President Bashar Assad has warned the US to "expect everything" should it attack the Syrian regime. The ambiguous caution, which possibly referred to terror attacks on US interests, was broadcast on Monday in a preview of a forthcoming interview conducted by journalist Charlie Rose in Damascus for US broadcaster CBS.
"You should expect everything... expect every action," Assad said. "Not necessarily from the government."
Within the preview, Assad, whose forces are alleged to have deployed chemical weapons in the Syrian capital in late August, denies using the deadly arsenal, while likening US foreign policy under Barack Obama to that of his predecessor George W. Bush.
Assad responds to a question from journalist Charlie Rose in Damascus
When asked about Secretary of State John Kerry’s assertion that the US has proof that the Assad regime used Sarin gas, the president said: "We have the precedent of Colin Powell ten years ago when he showed the evidence [that Iraq had WMDs], it was false and it was forged," adding that the United States' credibility was at an "all-time low."
Assad continued: "What do wars give America? No political gain, no economic gain, no good reputation. United States is at all-time, credibility is at all-time low. So this war is against the interests of the United States."

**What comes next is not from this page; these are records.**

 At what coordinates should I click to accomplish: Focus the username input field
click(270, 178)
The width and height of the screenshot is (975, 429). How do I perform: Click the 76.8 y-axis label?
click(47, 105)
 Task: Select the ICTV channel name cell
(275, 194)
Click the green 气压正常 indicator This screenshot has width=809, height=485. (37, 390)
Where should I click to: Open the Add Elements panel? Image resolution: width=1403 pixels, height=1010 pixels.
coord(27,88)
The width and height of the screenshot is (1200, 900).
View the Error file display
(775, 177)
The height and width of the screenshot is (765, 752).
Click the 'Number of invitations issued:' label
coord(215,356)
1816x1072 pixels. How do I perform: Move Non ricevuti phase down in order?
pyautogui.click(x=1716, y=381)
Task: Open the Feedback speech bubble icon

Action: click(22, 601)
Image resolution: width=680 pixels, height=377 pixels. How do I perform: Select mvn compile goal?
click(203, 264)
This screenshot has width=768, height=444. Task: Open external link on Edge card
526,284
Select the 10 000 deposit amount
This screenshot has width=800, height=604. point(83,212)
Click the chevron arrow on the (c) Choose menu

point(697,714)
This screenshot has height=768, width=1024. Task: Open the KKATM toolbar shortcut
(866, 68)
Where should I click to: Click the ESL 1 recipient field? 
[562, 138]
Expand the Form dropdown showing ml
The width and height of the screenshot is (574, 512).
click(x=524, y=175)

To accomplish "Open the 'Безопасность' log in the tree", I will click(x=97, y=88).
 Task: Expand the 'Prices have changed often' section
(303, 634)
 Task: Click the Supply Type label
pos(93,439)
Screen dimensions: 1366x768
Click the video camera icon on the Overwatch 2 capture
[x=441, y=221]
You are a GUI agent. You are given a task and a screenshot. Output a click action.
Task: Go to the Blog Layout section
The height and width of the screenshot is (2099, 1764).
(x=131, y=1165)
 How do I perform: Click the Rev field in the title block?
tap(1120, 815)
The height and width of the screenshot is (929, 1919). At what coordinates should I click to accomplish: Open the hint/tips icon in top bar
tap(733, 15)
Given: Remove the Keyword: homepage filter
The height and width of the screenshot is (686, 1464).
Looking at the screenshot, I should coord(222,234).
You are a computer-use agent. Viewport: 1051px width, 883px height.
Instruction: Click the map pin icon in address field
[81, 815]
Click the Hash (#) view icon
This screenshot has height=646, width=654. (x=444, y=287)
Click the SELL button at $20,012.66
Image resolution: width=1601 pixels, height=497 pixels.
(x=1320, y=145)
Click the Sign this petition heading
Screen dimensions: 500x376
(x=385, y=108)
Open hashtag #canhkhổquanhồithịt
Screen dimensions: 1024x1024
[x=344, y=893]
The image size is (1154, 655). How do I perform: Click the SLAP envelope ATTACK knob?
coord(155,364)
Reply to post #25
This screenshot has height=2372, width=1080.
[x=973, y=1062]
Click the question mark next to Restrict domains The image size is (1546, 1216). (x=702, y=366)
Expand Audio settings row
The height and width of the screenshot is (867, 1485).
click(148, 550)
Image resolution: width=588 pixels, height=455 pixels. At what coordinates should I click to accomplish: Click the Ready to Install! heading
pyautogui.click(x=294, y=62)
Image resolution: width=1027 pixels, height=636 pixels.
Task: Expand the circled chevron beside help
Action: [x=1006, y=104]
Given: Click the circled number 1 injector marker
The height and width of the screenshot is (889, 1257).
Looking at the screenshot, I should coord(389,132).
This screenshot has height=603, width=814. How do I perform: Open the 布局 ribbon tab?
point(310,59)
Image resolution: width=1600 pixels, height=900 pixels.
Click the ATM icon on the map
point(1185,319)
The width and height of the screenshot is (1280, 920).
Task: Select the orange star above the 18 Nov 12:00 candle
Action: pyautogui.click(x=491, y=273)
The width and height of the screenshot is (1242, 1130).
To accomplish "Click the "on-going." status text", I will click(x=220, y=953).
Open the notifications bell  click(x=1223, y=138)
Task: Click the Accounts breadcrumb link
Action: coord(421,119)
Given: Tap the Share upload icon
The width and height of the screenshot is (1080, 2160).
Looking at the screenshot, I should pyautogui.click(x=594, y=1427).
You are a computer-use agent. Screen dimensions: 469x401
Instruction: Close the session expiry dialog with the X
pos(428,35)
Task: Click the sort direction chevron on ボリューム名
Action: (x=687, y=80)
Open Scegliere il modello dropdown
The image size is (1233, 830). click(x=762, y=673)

When the interviewer question Assad on whether nuclear weapons are worse than chemical weapons, Assad scoffed, adding, "I don't know, we haven't tried either." The US remains the only country to date that has used nuclear weapons in combat.
Speaking on CBS on Sunday, Rose reflected on the Assad interview: “He denied that he had anything to do with the attack. He denied that he knew, in fact, that there was a chemical attack, notwithstanding what has been said and notwithstanding the videotape. He said there’s not evidence yet to make a conclusive judgment.”
Secretary of State John Kerry gives a news briefing on Syria in London
On Monday, Kerry said that the control of Syria’s chemical arsenal resides with only three people - President Assad, his brother Maher and an army general, so far unnamed.
Reported by Reuters, Kerry told a briefing in London: "The chemical weapons in Syria... are controlled in very tight manner by the Assad regime. It is Bashar al-Assad, Maher al-Assad, his brother, and a general who are the three people who have control over the movement and use of chemical weapons".
But under any circumstances, the Assad regime is the Assad regime and the regime issues orders and we have high level regime (members) that have been caught giving these instructions and engaging in these preparations."